Also in the Word from Rome, and very much worth reading, is Allen’s report on disciplinary actions against a religious order founder:

The Congregation for the Doctrine of the Faith issued the decree May 27 in the case of 73-year-old Italian Fr. Gino Burresi, founder of a religious order called the Congregation of the Servants of the Immaculate Heart of Mary. The contents of the decree, which drew little public notice, were announced by the Italian bishops’ conference on July 19. It specifies that:

  • Burresi’s faculties to hear confessions are revoked;
  • He is definitively prohibited from providing spiritual direction;
  • He is barred from preaching, as well as from celebrating the sacraments and sacramentals in public;
  • He is barred from giving interviews, publishing and taking part in broadcasts that have anything to do with faith, morals, or supernatural phenomena.

The decree, in effect, amounts to removal from public ministry. The only thing left is private celebration of the Mass.

The original Vatican decree, which was not released publicly, but a copy of which was obtained by NCR, was signed by Archbishop William Levada, the new prefect of the Congregation for the Doctrine of the Faith, as well as Archbishop Angelo Amato, the secretary. It stipulates that in an audience given by Benedict XVI to Amato on May 27, the pope confirmed the decree in forma specifica, meaning that he made its conclusions his own, and that no appeal is possible.

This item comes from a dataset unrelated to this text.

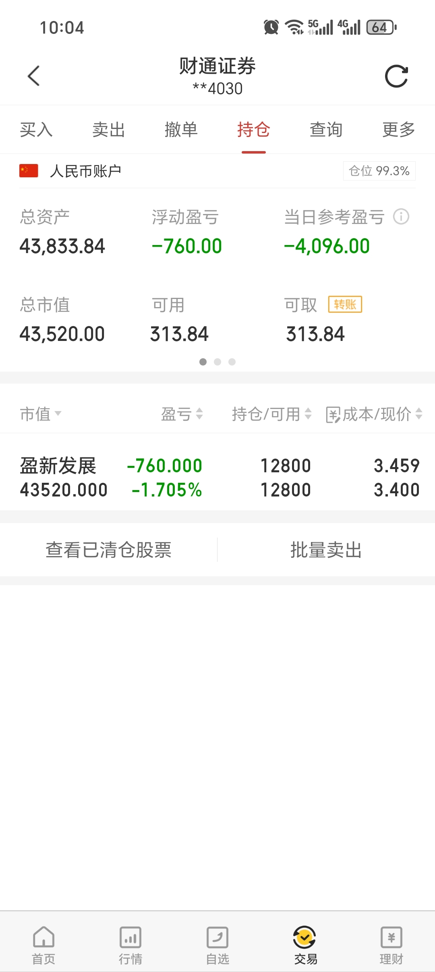Open the 更多 tab

[398, 130]
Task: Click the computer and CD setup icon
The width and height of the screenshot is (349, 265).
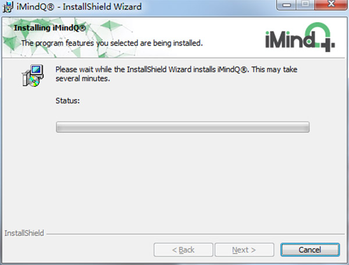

Read it all, including an investigating commission’s awareness of the dynamics of these situations:

In its conclusion, the report urged the Congregation for the Doctrine of the Faith to take administrative action against Burresi despite the statute of limitations. One concern, the report suggested, was that if no action resulted, Burresi’s followers would interpret the investigation as evidence of unfair hostility against him.